> [Exercise details]: Please reproduce the items that follow unchanged, beginning at the line containing "Image resolution: width=794" and ending after the line containing "Image resolution: width=441", with both of those lines included.

> [Exercise input]:
====================

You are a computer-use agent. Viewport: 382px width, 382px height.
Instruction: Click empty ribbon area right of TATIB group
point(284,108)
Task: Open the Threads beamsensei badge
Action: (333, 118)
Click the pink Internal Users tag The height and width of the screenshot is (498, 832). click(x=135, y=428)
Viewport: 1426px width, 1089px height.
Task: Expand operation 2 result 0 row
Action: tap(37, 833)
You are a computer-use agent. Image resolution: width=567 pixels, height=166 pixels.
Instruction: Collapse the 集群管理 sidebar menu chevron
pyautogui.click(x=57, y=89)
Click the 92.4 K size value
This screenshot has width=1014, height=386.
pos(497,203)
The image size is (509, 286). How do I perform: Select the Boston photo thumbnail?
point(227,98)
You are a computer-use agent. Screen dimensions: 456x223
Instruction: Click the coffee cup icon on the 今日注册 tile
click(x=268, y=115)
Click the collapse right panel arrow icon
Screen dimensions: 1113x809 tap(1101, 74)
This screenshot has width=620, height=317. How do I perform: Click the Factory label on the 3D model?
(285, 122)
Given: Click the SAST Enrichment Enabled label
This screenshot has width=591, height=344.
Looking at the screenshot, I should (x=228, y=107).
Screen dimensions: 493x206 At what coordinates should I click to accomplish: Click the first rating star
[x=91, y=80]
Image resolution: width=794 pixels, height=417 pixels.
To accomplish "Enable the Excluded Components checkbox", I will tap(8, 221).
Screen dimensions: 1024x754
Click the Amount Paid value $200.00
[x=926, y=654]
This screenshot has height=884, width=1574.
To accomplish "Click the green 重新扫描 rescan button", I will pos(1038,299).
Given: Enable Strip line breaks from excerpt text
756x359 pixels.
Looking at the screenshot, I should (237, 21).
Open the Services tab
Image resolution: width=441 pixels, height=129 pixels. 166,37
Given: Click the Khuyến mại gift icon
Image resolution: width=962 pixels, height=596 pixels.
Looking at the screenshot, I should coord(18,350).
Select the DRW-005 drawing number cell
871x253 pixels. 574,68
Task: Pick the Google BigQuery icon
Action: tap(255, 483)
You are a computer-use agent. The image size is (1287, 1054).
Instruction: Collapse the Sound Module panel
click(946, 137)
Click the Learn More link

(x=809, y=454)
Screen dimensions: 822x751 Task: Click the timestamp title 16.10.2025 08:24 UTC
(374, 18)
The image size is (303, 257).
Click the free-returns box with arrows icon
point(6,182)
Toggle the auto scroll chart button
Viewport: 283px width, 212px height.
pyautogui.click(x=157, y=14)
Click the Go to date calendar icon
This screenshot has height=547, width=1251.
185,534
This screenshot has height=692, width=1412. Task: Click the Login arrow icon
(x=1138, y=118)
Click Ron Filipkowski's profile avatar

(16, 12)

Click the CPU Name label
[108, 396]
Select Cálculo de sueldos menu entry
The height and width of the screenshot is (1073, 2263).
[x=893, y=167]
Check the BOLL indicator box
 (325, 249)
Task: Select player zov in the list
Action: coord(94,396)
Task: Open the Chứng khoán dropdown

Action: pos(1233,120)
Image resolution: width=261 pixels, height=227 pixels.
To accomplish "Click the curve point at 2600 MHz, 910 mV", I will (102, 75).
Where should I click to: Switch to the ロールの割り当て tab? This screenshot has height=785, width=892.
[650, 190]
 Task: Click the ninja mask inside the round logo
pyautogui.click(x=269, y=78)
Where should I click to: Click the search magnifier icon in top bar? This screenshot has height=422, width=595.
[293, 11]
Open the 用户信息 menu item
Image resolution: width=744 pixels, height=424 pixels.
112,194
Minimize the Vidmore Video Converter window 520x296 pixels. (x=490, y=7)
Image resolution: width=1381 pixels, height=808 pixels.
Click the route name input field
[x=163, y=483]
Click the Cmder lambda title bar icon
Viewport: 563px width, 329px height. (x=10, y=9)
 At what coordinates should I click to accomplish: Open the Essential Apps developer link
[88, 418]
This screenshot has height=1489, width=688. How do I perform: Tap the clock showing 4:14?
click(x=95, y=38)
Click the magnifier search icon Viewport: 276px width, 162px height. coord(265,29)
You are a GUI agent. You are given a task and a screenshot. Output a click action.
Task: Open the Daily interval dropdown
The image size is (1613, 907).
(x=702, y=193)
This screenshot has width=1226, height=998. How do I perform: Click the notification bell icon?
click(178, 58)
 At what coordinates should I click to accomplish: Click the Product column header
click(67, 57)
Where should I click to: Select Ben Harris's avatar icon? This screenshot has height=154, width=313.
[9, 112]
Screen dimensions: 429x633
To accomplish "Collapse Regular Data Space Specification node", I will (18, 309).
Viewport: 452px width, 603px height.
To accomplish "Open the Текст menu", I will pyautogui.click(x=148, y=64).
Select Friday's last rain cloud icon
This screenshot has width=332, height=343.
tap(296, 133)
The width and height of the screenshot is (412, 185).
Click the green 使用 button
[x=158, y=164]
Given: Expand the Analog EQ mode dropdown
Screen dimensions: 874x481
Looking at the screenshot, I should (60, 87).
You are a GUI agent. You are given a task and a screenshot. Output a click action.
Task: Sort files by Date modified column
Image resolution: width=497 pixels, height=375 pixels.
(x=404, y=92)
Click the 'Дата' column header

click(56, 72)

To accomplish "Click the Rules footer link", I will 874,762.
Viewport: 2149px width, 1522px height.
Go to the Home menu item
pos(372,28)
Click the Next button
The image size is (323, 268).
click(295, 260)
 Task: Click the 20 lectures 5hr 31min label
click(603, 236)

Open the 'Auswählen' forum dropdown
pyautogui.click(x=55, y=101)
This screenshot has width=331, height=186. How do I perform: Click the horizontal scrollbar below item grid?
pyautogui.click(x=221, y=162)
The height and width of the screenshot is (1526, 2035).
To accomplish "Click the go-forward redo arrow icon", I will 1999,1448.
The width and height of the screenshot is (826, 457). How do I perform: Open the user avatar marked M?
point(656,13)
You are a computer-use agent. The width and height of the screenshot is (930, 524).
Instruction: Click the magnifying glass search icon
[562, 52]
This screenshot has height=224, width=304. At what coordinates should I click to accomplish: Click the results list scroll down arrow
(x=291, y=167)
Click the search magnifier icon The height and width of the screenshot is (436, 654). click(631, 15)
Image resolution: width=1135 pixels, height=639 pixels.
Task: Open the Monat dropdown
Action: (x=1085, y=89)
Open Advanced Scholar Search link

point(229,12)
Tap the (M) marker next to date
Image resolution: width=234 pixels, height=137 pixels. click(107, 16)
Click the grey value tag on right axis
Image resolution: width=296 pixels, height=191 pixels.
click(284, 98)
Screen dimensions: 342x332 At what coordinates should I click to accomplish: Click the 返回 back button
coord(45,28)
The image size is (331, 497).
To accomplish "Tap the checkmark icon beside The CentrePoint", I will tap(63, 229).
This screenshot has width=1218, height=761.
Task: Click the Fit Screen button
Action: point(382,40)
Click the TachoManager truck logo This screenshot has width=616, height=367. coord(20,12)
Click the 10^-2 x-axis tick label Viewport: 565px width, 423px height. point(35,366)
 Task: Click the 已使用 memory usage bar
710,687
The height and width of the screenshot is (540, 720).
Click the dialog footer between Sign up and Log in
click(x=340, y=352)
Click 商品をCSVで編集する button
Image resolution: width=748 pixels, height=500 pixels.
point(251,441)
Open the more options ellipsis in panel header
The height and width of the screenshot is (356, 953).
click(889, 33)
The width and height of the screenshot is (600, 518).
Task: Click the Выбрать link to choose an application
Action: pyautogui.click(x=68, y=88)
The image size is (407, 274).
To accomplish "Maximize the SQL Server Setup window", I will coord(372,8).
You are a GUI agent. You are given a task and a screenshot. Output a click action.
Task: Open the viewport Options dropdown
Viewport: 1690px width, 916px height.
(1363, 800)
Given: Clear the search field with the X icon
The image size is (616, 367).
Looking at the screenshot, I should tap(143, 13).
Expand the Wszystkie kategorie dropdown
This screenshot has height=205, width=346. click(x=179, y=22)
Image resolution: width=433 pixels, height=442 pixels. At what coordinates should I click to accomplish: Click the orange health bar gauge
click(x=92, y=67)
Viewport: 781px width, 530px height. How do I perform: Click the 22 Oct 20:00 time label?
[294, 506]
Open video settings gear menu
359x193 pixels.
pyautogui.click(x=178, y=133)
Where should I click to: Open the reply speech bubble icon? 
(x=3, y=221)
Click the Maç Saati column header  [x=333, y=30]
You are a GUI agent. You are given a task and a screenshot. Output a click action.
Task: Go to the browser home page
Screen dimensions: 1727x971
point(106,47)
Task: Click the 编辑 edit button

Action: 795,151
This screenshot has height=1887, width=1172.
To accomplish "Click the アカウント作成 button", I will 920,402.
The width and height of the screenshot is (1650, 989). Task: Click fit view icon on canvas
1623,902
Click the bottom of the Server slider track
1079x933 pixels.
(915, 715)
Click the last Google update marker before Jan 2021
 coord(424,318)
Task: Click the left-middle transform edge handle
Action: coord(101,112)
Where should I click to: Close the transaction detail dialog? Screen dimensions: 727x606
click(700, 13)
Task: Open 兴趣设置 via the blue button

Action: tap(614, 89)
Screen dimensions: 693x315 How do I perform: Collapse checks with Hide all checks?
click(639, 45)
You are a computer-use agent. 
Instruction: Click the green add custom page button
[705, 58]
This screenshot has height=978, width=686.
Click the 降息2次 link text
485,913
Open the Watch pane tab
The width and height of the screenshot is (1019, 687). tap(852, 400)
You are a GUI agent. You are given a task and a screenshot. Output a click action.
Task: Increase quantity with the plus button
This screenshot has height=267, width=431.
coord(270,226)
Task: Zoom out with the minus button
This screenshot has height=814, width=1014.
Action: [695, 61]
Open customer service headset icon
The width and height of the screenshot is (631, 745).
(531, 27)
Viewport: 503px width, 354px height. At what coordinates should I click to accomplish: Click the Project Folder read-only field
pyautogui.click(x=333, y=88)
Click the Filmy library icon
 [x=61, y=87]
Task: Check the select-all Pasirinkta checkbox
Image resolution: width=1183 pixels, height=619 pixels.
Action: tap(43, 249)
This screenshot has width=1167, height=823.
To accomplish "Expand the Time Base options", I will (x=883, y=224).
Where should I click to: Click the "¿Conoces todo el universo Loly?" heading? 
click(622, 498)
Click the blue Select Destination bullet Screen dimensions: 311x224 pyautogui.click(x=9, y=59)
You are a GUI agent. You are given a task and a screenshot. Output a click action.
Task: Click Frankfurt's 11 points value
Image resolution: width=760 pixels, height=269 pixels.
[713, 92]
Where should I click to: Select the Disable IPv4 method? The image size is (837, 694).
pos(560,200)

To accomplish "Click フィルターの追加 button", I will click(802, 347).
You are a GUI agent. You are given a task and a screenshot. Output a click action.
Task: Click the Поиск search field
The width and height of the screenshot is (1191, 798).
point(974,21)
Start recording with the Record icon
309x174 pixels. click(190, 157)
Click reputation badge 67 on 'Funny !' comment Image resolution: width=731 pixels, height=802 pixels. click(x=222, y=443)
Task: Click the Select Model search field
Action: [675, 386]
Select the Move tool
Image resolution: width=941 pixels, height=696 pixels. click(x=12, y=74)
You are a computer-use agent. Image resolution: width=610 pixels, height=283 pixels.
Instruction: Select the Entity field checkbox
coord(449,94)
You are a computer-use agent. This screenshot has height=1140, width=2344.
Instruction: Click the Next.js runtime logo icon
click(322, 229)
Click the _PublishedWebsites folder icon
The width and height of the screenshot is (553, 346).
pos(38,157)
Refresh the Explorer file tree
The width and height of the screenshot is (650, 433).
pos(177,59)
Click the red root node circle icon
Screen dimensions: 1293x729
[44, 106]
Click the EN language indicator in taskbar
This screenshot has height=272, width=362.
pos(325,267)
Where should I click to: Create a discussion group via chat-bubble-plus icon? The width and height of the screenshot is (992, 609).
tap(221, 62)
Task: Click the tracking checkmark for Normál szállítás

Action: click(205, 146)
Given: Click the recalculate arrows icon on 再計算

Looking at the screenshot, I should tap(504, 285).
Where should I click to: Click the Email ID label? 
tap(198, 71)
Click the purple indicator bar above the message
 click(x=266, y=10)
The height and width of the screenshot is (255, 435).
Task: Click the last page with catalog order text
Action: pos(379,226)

====================

> [Solution to this exercise]:
Image resolution: width=794 pixels, height=417 pixels.
To accomplish "Enable the Excluded Components checkbox", I will tap(8, 221).
Screen dimensions: 1024x754
Click the Amount Paid value $200.00
[x=926, y=654]
This screenshot has height=884, width=1574.
To accomplish "Click the green 重新扫描 rescan button", I will pos(1038,299).
Given: Enable Strip line breaks from excerpt text
756x359 pixels.
Looking at the screenshot, I should (237, 21).
Open the Services tab
Image resolution: width=441 pixels, height=129 pixels. 166,37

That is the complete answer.